Gemeinwohlökonomie – was ist das überhaupt?

„Die Gemeinwohl-Ökonomie (GWÖ) ist ein innovatives, nachhaltiges Wirtschaftsmodell mit dem Ziel einer ethischen Wirtschaftskultur“ heißt es auf der eigenen Webseite. Der Verein Gemeinwohlökonomie e.V. versucht dieses Modell in die Praxis umzusetzen und den Fokus weg von reinen Zahlen und Profiten hin auf Mensch und Umwelt zu lenken. Wichtig sind konkrete Verbesserungsmöglichkeiten für die Unternehmen. Wie können die Mitarbeiter zufriedener werden? Wie wird der Umweltschutz verbessert? Was wird aktuell schon getan? Ökologische Nachhaltigkeit ist dabei genauso wichtig wie menschenwürdige Arbeit und Transparenz in allen Prozessen.

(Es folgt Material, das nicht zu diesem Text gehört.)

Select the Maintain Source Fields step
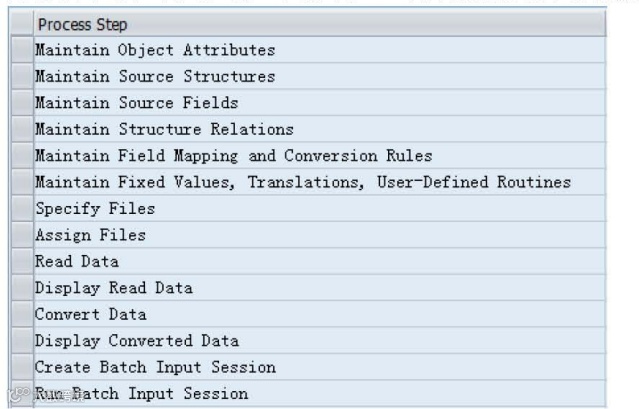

Der Verein hat dazu ein festes Bewertungsschema. Dieses Schema sowie konkrete Positivbeispiele von bereits gemeinwohl-zertifizierten Betrieben sind auch auf der Seite des GWÖ e.V. einsehbar. Es umfasst Kriterien wie “Menschenwürde in der Lieferkette” oder “ethische Haltung im Umgang mit Geldmitteln”. Anhand dieser Punkte wird ein Bericht erstellt, der dann wiederum Basis für das Zertifikat ist. Der Bericht wird von Beratenden, wie hier, den Studierenden erstellt. Bei einem Zeitaufwand von 150-200 Stunden wird das Unternehmen genau untersucht. Die Zertifizierung erfolgt dann vom Verein selbst.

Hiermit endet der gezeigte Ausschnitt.